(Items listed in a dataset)
- - -
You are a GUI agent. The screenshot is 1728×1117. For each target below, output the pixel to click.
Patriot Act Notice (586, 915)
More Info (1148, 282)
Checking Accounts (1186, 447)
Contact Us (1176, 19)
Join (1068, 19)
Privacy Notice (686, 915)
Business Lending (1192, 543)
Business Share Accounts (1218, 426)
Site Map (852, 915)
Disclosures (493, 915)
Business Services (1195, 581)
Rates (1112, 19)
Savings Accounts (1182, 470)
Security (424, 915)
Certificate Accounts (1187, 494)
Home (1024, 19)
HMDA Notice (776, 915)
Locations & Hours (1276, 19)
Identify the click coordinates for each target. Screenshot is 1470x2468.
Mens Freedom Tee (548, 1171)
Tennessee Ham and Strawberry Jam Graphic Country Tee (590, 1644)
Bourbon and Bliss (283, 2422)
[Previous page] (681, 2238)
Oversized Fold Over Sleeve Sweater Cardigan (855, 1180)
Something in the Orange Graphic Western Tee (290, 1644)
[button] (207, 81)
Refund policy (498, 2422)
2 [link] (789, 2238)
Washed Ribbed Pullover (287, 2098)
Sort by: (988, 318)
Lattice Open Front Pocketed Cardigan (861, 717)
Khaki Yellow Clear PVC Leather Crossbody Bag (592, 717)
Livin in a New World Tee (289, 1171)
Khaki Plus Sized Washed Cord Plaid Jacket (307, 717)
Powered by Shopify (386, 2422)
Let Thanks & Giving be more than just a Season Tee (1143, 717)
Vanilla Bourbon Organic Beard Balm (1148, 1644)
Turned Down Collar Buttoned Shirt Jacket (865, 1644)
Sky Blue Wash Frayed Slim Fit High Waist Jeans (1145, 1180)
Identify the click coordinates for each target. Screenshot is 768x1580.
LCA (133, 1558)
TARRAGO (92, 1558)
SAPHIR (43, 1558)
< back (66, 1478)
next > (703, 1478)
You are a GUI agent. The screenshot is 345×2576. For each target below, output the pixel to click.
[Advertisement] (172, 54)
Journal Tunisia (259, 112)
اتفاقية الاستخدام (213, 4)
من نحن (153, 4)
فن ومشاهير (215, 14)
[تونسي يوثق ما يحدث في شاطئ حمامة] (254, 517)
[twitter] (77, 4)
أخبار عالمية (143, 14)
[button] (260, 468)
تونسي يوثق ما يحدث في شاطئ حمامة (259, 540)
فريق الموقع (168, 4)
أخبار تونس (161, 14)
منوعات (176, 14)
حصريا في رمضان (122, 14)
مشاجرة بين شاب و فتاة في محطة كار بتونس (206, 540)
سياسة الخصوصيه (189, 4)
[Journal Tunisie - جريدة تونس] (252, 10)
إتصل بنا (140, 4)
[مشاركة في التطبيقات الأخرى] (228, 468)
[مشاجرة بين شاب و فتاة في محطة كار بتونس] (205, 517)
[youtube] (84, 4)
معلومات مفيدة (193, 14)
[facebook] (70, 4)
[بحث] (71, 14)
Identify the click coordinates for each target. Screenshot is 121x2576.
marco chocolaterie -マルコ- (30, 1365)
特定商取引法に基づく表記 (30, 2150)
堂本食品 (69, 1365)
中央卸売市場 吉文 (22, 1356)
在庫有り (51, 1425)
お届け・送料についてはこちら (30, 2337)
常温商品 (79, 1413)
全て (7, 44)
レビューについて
- - -
● Exercise objective
Find every line in the records above that contains the word "below", and copy each one.

● Exercise output
You are a GUI agent. The screenshot is 1728×1117. For each target below, output the pixel to click.
You are a GUI agent. The screenshot is 345×2576. For each target below, output the pixel to click.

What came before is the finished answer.